January 25, 2013
The first “simultaneous book” on display at MoMA
by Claire Kelley
If you visit the Museum of Modern Art before April 15, 2013, you’ll be able to see the Inventing Abstraction: 1910-1925 exhibition, which traces the development of abstraction through the work of artists like Kandinsky, Duchamp, Mondrian, and Malevich. The show covers a wide range of artistic production — paintings, drawings, sculptures, films, photographs, music, and dance.
The show also includes books, and cultural critic Johanna Drucker, author of A Century of Artists Books would approve:
the artist’s book is the quintessential 20th-century art form. Artists’ books appear in every major movement in art and literature and have provided a unique means of realizing works within all of the many avant-garde, experimental, and independent groups whose contributions have defined the shape of 20th century artistic activity.
La Prose du Transsibérien et de la Petite Jehanne de France, a collaborative book project by Sonia Delaunay and Blaise Cendrars (the pen name for Frédéric Louis Sauser, which literally implies burning ashes and is meant to invoke the rebirth of a phoenix) is included in the exhibition and is a dramatic re-envisioning of the book. It consists of four sheets glued together in a grid, with Sonia Delaunay’s signature vivid geometric watercolor painting, created by the pochoir method (painting through a stencil).
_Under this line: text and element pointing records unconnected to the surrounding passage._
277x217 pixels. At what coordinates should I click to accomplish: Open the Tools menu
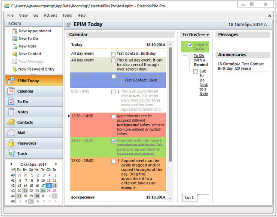click(67, 15)
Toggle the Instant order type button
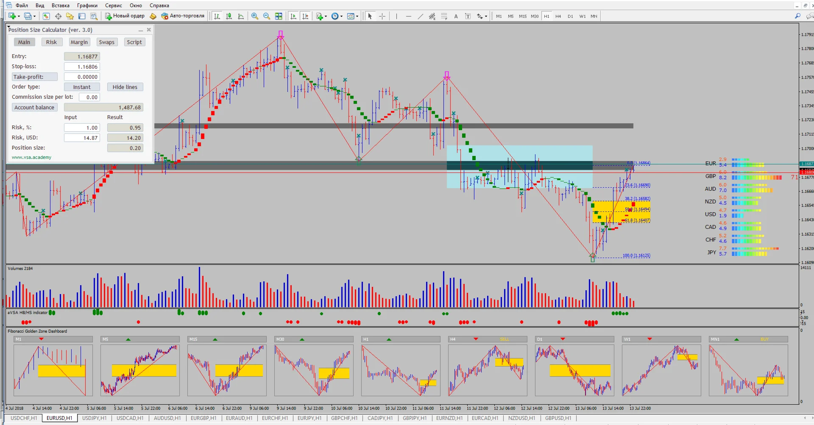814x425 pixels. [x=81, y=87]
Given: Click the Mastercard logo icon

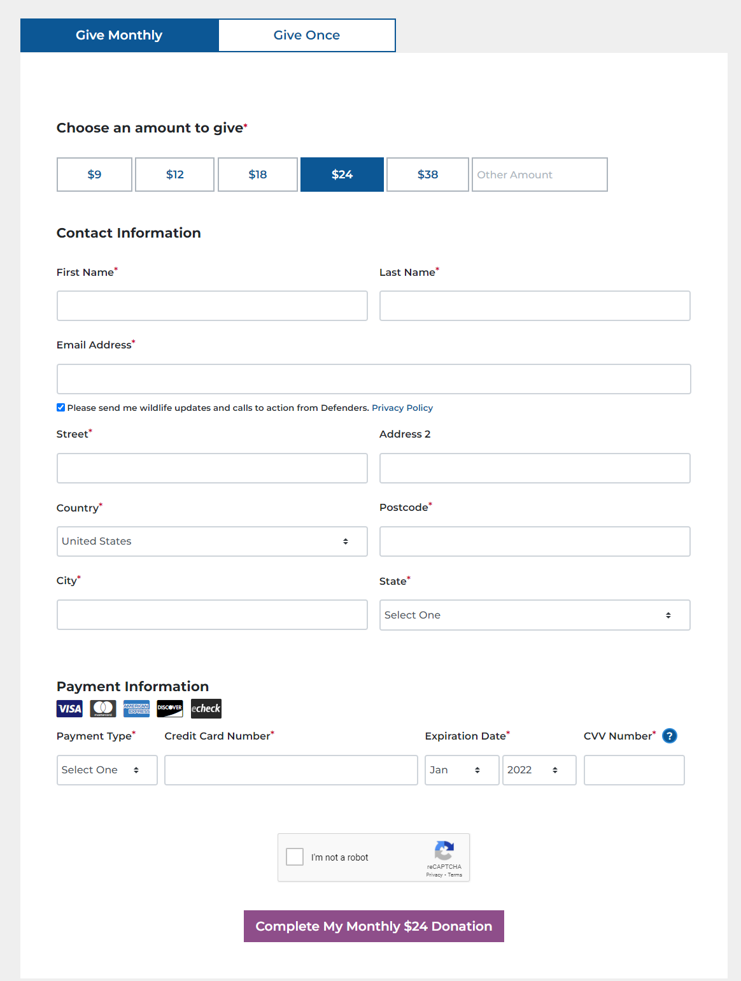Looking at the screenshot, I should (x=103, y=708).
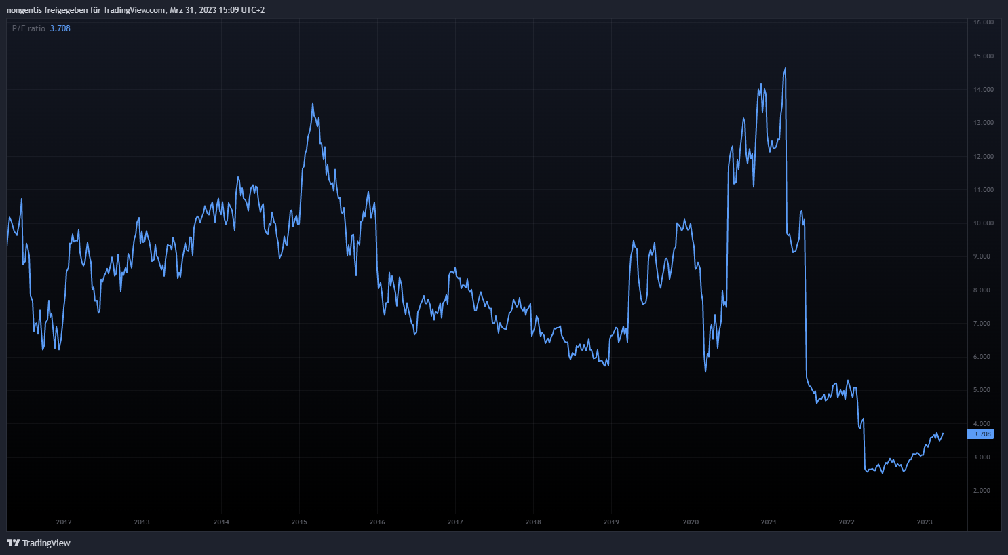The image size is (1008, 555).
Task: Click the 2.000 price scale label
Action: 982,491
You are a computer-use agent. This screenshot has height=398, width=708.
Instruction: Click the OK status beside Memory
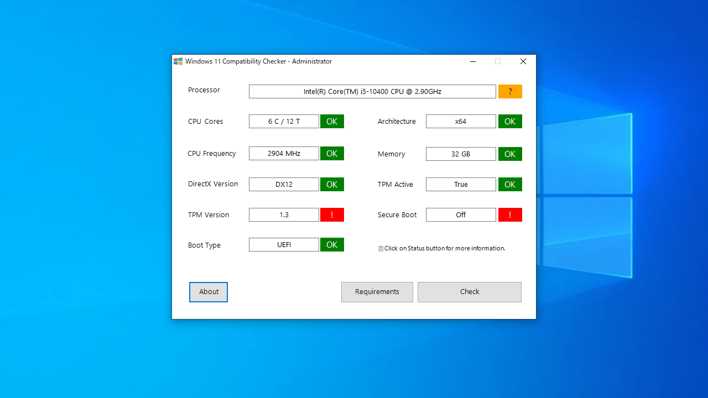pos(509,154)
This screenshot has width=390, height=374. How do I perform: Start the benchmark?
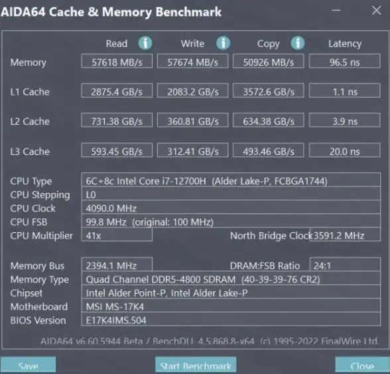click(x=196, y=365)
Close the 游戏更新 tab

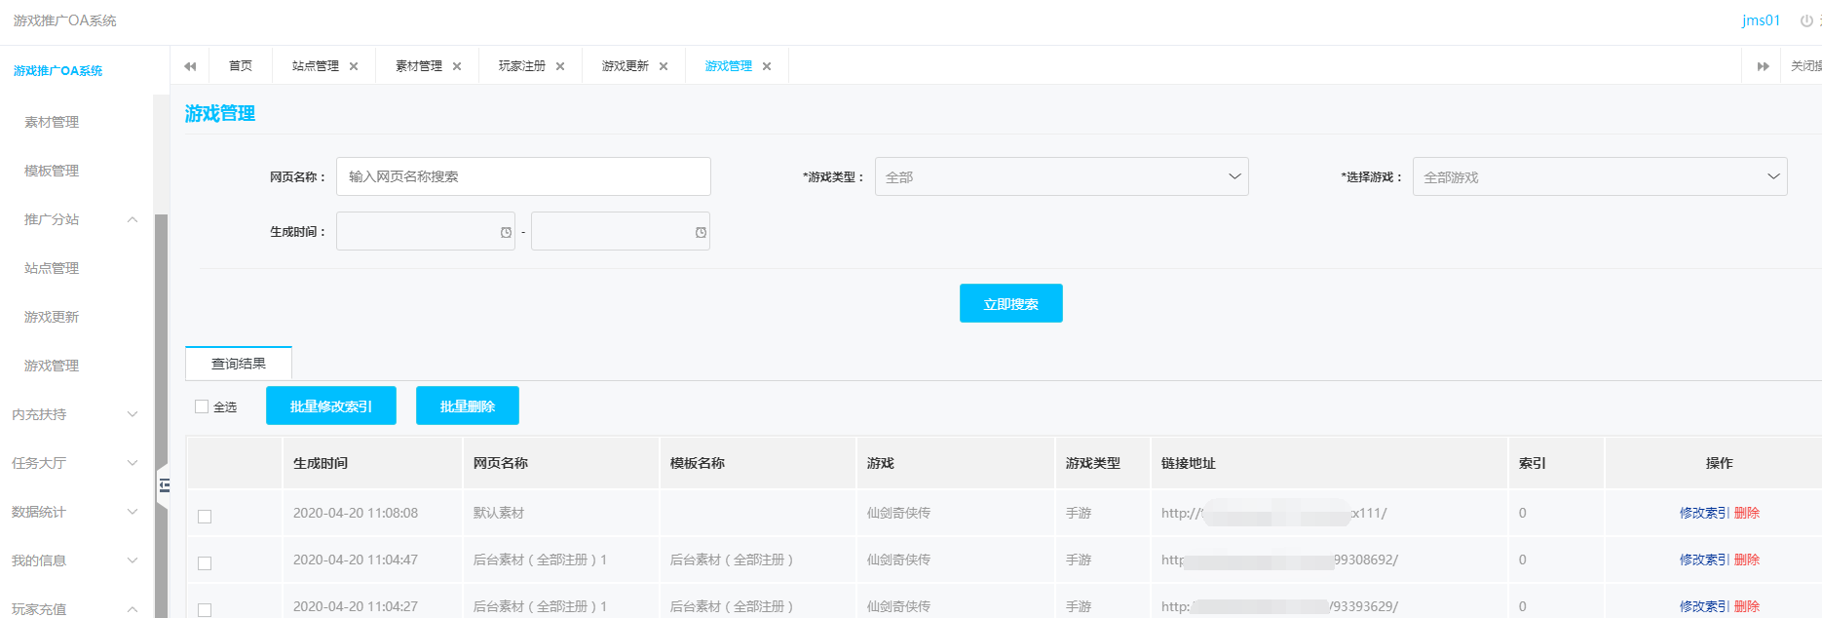[x=664, y=66]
The colors are meant to guide the reader around the text, reflecting the mood and content of Cendrars’ poem, which describes his experience as a young boy on the Trans-Siberien express, which runs from St. Petersburg to the Sea of Japan. His companion on the trip is Jeanne, a French prostitute, and while the landscape rushes by him on the train, he thinks back in fragmented recollection to his childhood in Paris and imagines trips to tropical paradises.
The large sheet of paper is folded in half lengthwise (this is how it is displayed in the show) and then is meant to be accordion-folded ten times to reach a conventional book size. The entire planned print run of 150 copies was carefully planned to reach 300 feet high, the height of the Eiffel Tower.
Drucker praises this project, which caused quite a stir in salons in Berlin and Paris as a significant moment in the history of the book:
No private reading experience had ever assumed such dimensions, and the explosion of the book into a piece of this size is a dramatic conceptual as well as formal achievement.
Cendrars as poet and publisher and Delaunay as painter were interested in achieving what they called simultaneisme, or a “simultaneous book.” They wanted to create a form of art in which painting and text could be united in expression. Delaunay painted the left column of color and abstract shapes guides us through the text, which is set in various typefaces, allowing for movement as the reader mimics the journey across the page as described in the train ride in the poem.
In 1913, Cendrars expressed his idiosyncratic enthusiasm for the project in a the German magazine Der Sturm:
Literature is a part of life. It is not something “special.” All of life is nothing but a poem, a movement… Here is what I wanted to say. I have a fever. And this is why I love the painting of the Delaunys, full of sun, of heat, of violence. Mme Delaunay has made such a beautiful book of colors that my poem is more saturated with light than is my life. That’s what makes me happy. Besides, think that this book should be two meters high! Moreover, that the edition should reach the height of the Eiffel Tower!
Claire Kelley is the Director of Library and Academic Marketing at Melville House.